However, the yield of base oil is not ideal in the prior art, the product quality is not ideal enough, especially the obtained base oil can only reach API I base oil, and if II and III base oil is obtained, further processing is needed, so that the process is more complicated.
Disclosure of Invention
Aiming at the defects of the prior art, the invention provides a WSI high-pressure hydrogenation shape-selective isomerization-supplement refining method.

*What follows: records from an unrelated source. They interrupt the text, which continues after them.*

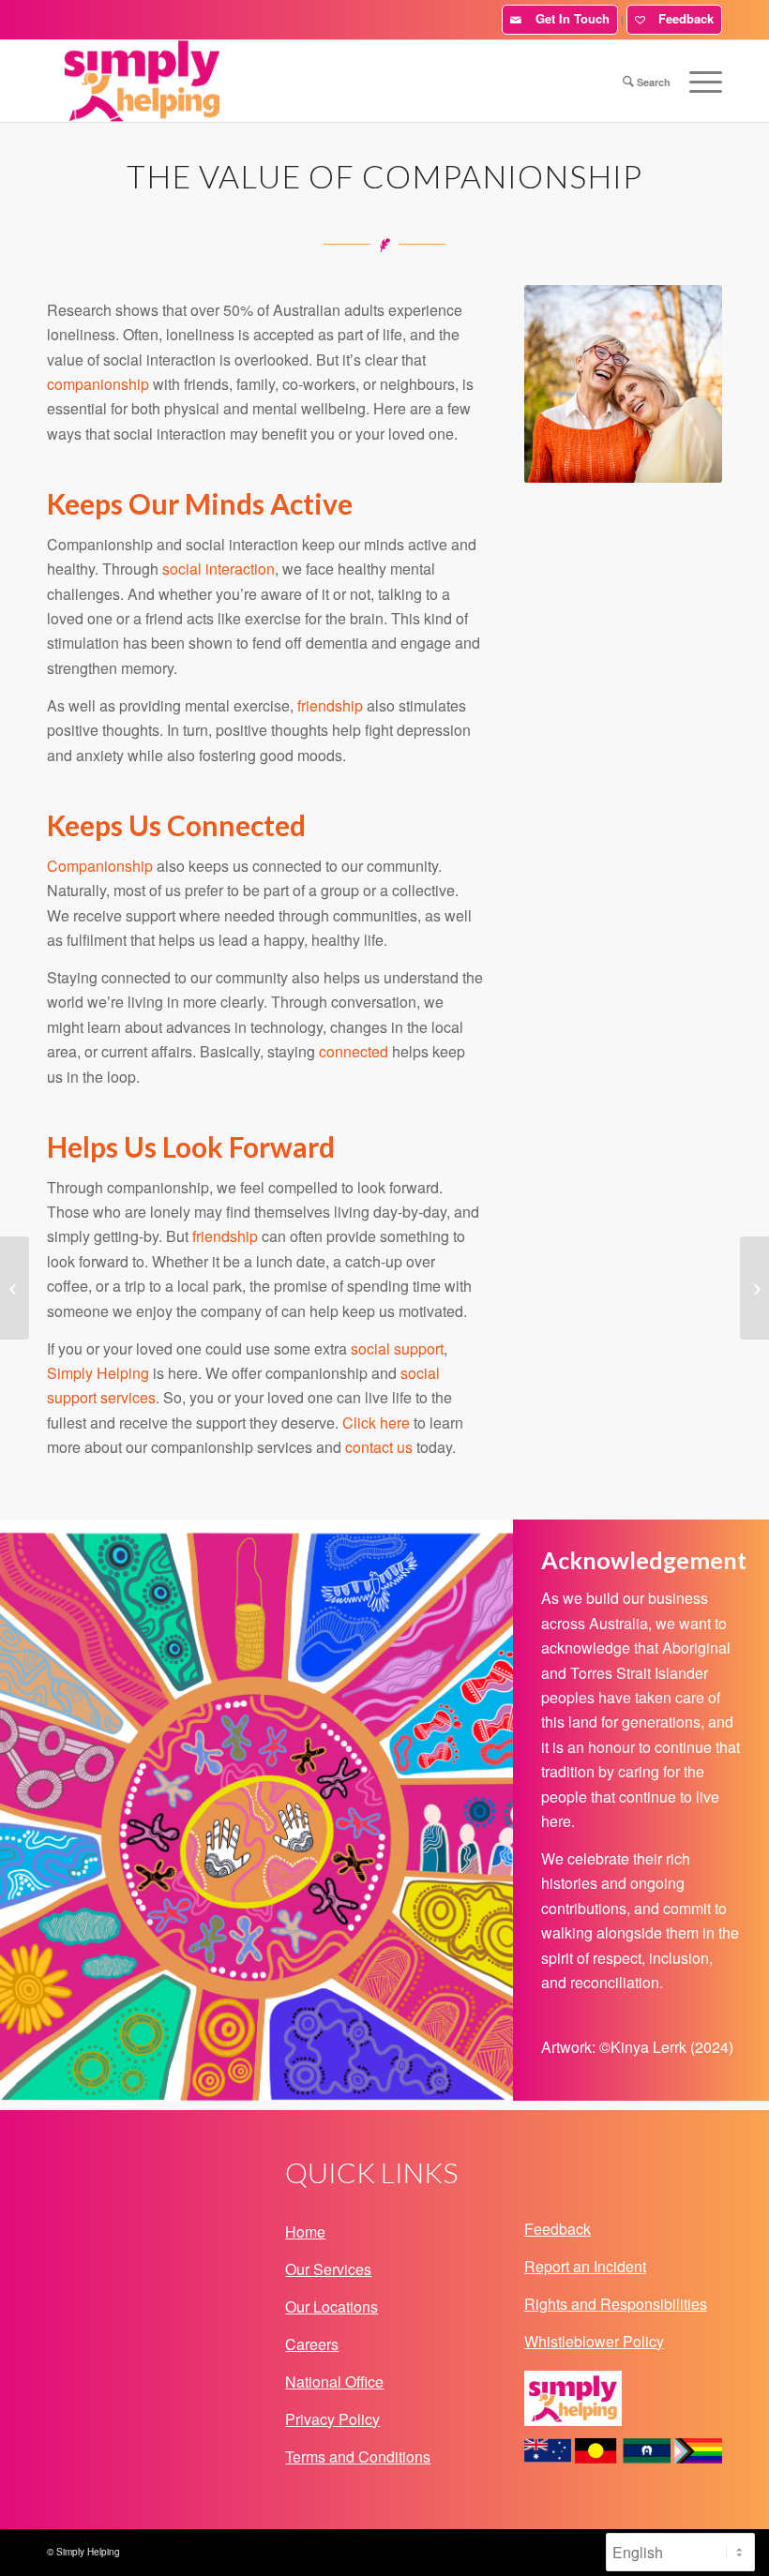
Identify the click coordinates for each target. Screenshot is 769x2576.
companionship (98, 384)
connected (353, 1051)
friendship (330, 705)
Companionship (100, 865)
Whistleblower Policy (594, 2341)
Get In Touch (569, 18)
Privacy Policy (332, 2419)
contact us (379, 1447)
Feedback (682, 18)
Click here (376, 1422)
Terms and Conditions (357, 2456)
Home (305, 2231)
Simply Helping (98, 1373)
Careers (312, 2344)
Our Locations (331, 2306)
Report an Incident (585, 2266)
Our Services (328, 2269)
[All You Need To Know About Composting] (754, 1288)
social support (397, 1348)
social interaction (218, 568)
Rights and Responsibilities (615, 2303)
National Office (334, 2381)
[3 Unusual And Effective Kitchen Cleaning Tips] (14, 1288)
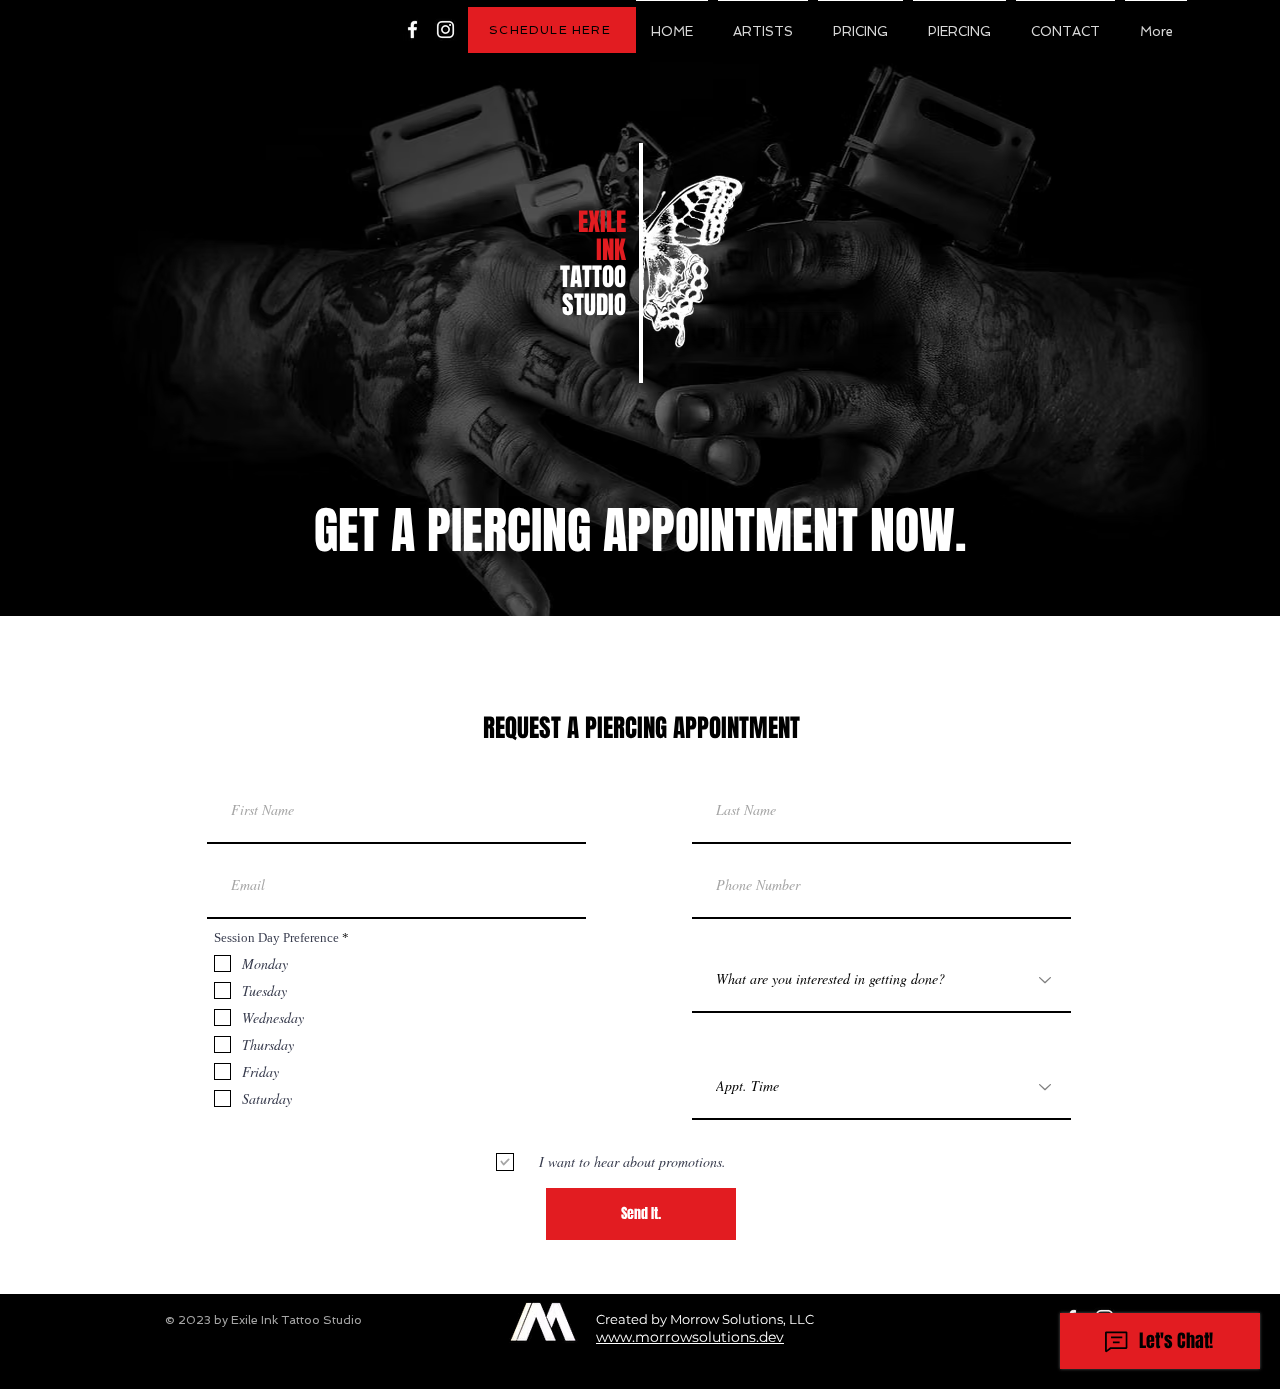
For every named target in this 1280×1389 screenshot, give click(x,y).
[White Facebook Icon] (412, 29)
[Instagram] (445, 29)
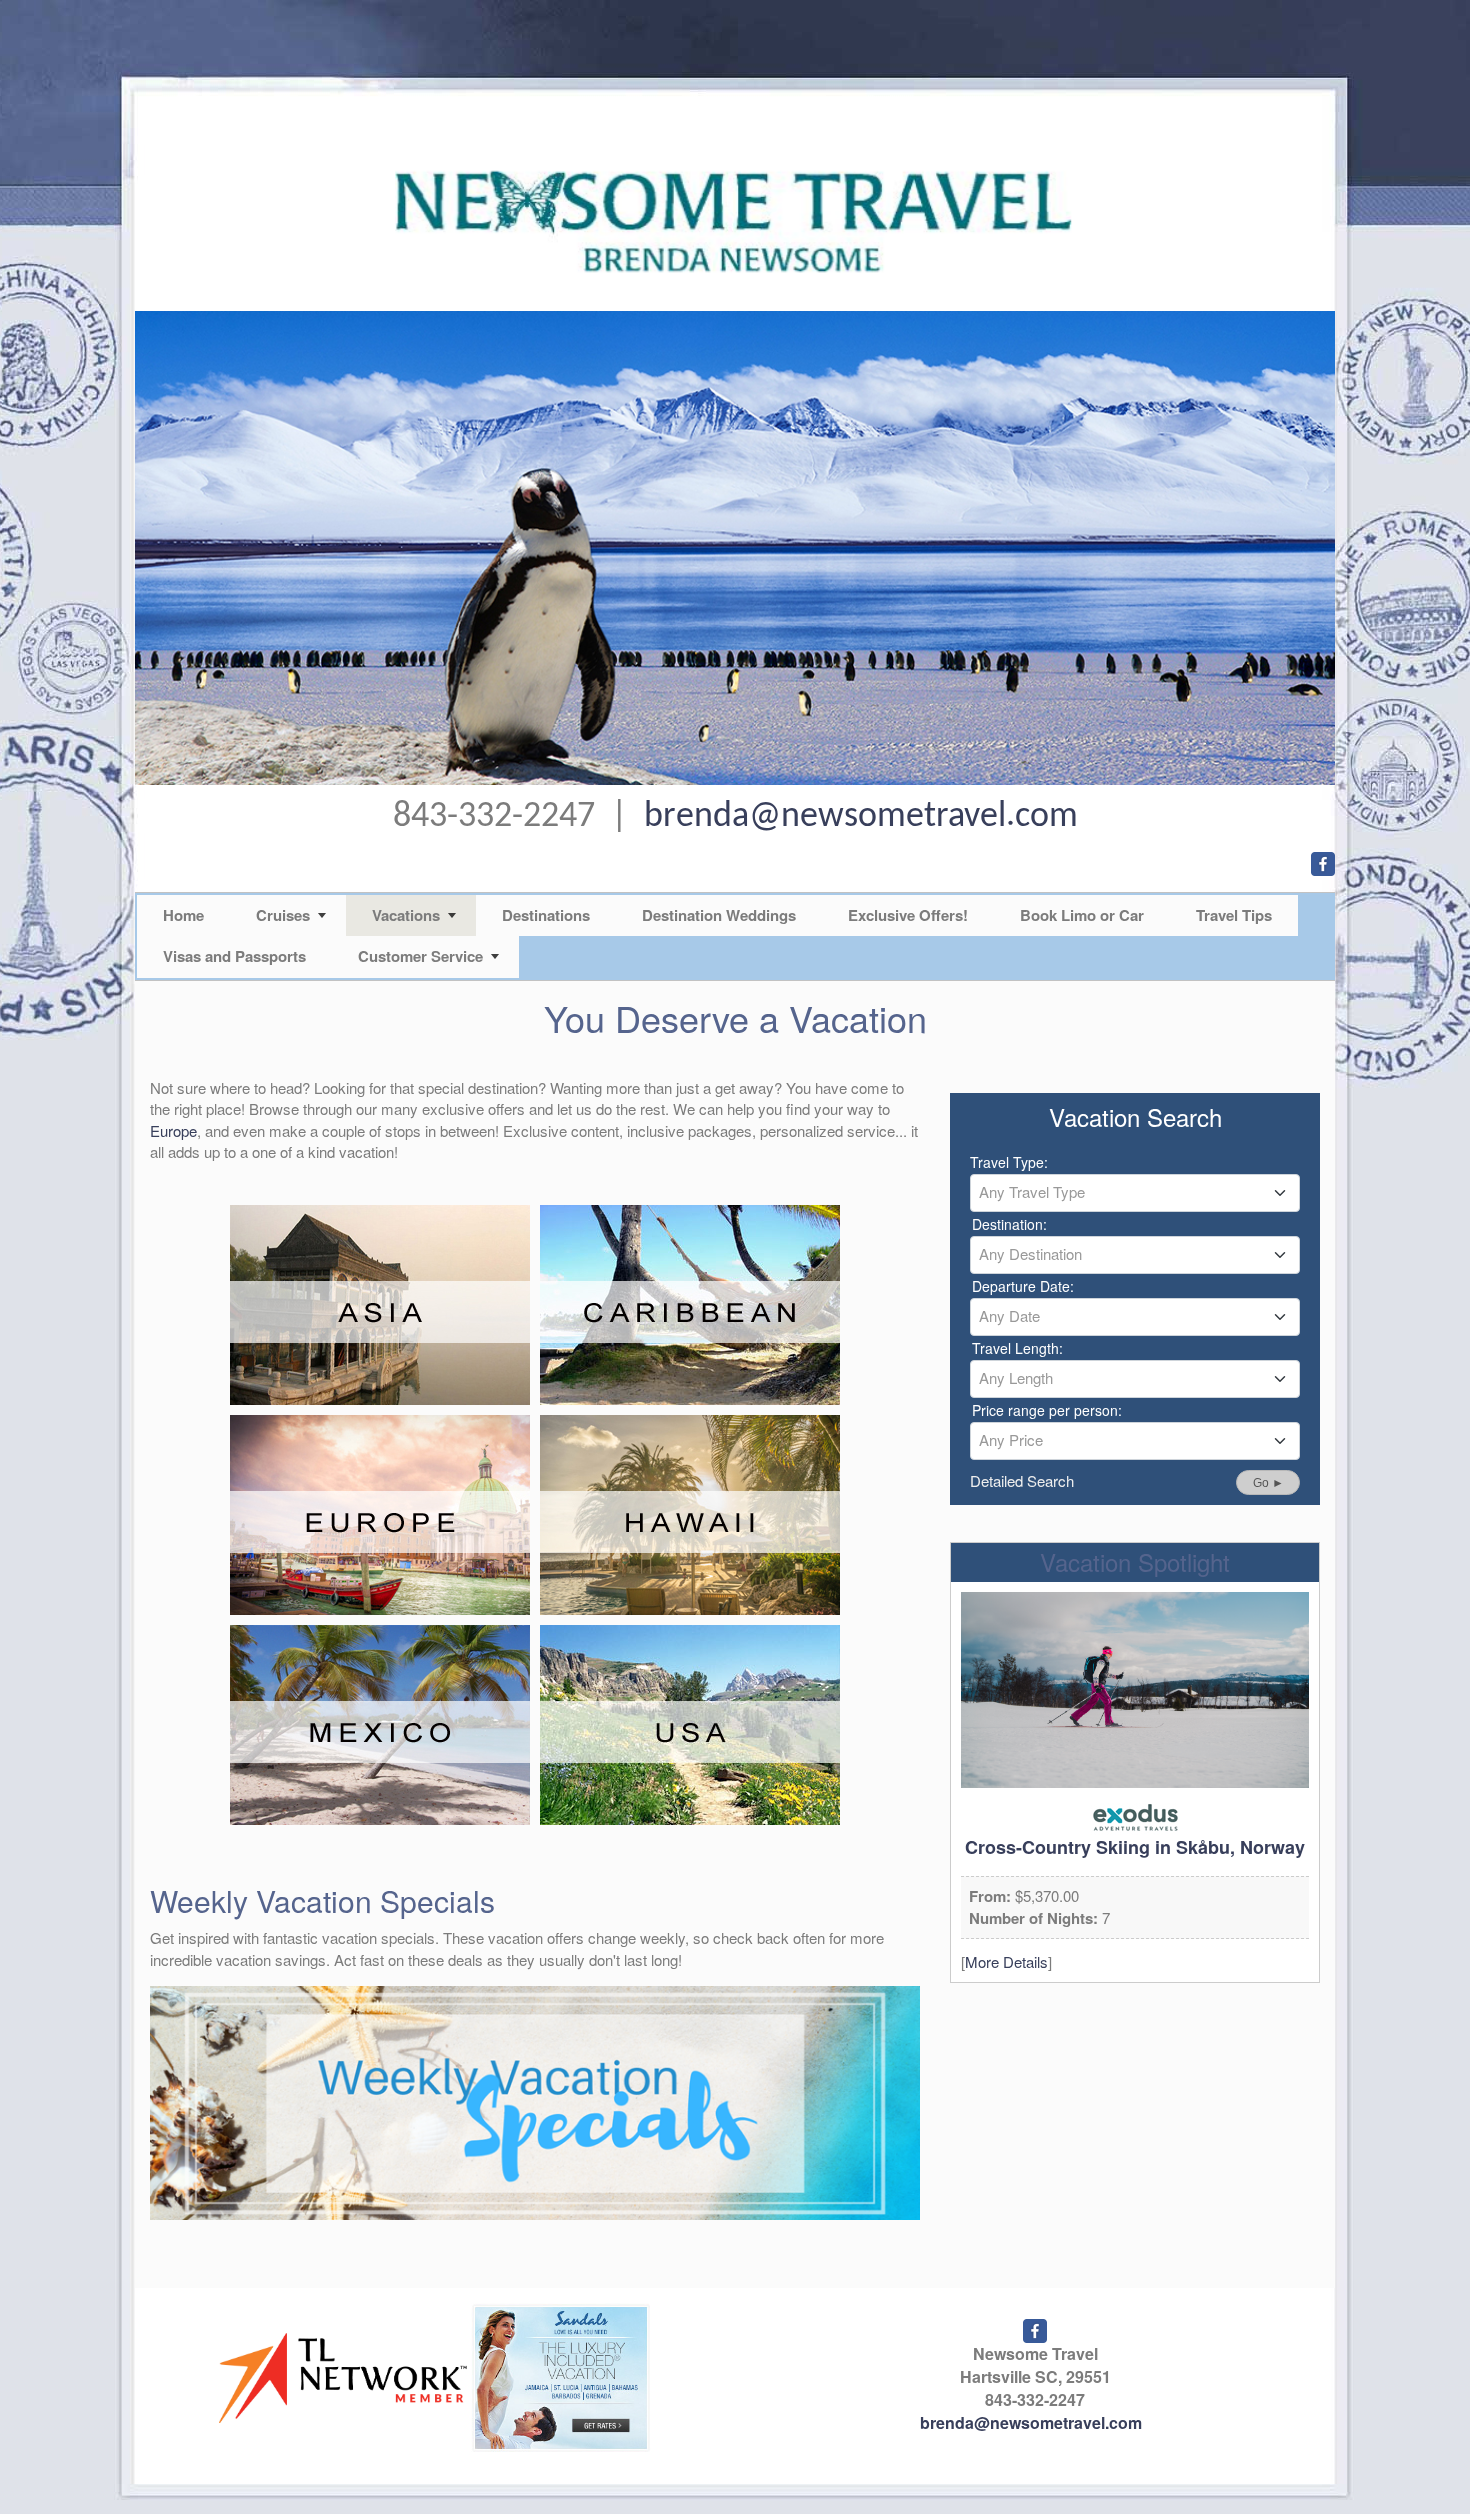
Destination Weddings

The technical scheme adopted by the invention is as follows:
a WSI high-pressure hydrogenation shape-selective isomerization-supplementary refining method comprises the following steps:
s1: mixing raw oil with hydrogen, heating, raising the temperature, and reacting in an isomerization dewaxing reactor filled with a shape-selective isomerization catalyst; after the reaction is finished, adjusting the temperature to be 260-280 ℃, and reacting for 60-80min through triethylamine chloroaluminate hydrochloride;
s2: mixing the reaction product of the isomerization dewaxing reactor with thiourea, separating to obtain a complex, feeding the complex into a supplementary refining reactor containing a refining reaction catalyst, and introducing hydrogen for reaction;
s3: the reaction effluent is subjected to gas/liquid separation to obtain a product.
Preferably, step S1 is: mixing raw oil with hydrogen, heating, raising the temperature, reacting in an isomerization dewaxing reactor filled with a shape-selective isomerization catalyst, controlling the temperature at 330-; wherein, the adding amount of the triethylamine chlorohydrate hydrochloride is 0.8-1.0% by volume ratio.
Preferably, the inlet temperature of the post-purification reactor in step S2 is 240 ℃ to 280 ℃, and the operating pressure is 16MPa to 18 MPa.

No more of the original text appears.